Sealing the Leaky Gut Represents a Beneficial Mechanism of Zinc Intervention for Alcoholic Liver Disease

Abstract Alcoholic liver disease (ALD) is one of the major causes of liver-related mortality worldwide. However, FDA-approved therapies are currently not available. The major obstacle is the limited understanding of the pathogenesis of ALD. Zinc deficiency is one of the most consistent nutritional and biochemical observations in ALD, which plays an etiologic role in disease progression.
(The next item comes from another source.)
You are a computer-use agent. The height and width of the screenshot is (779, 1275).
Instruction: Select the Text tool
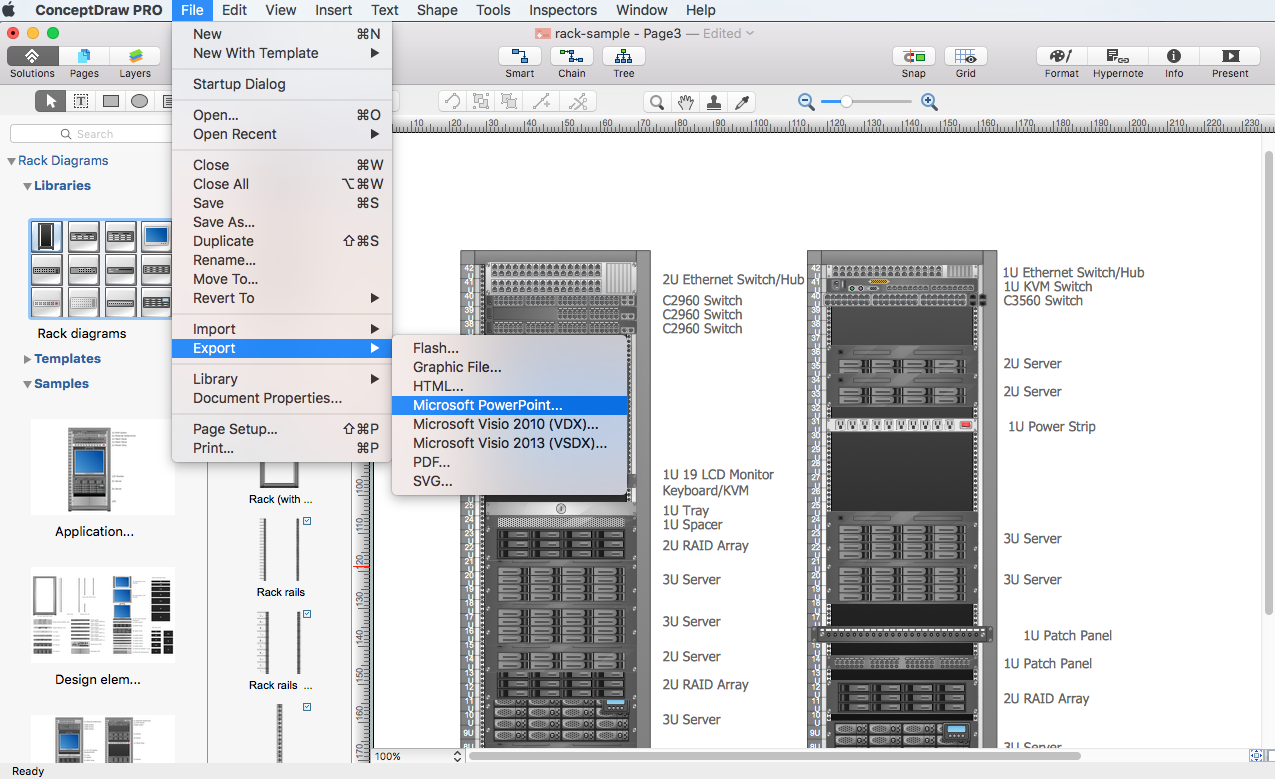click(80, 101)
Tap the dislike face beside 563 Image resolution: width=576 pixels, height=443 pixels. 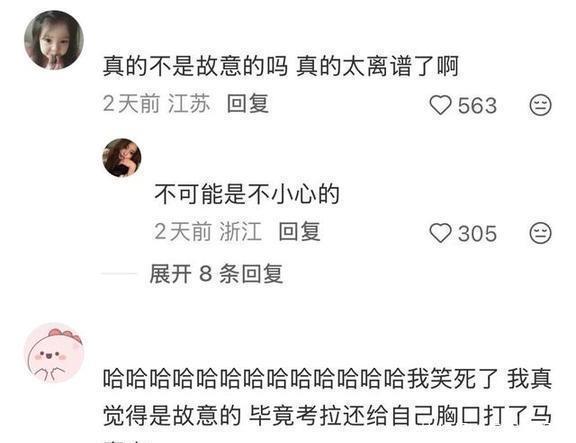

Meanwhile, evidence suggests that endotoxemia because of gut leakiness critically mediates the development of ALD. Zinc deficiency disrupts the epithelial barrier function by disassembling tight junction proteins in addition to its direct detrimental effects on the liver, whereas dietary zinc supplementation protects against ALD. In this chapter, we review and discuss (1) the mechanisms of alcohol-induced gut barrier dysfunction to better understand the contribution of the gut-liver axis to the pathogenesis of ALD, (2) biological function and metabolism of zinc, (3) occurrence, mechanisms, and consequences of acquired zinc deficiency in ALD, which is mediated, in part, by impaired intake and absorption, increased excretion, and oxidative stress–induced mobilization, and (4) applications and mechanisms of zinc intervention for ALD. Importantly, the protection against ALD by dietary zinc supplementation involves multiple extrahepatic factors, including upregulated intestinal tight junction expressions, elevated aldehyde dehydrogenase activity, induced hepatocyte nuclear factor 4α function, and possibly modulated gut microbiota homeostasis. In summary, both human and animal studies suggest that zinc intervention might be an attractive therapy for ALD and that the protection by zinc against ALD includes both hepatic and extrahepatic actions.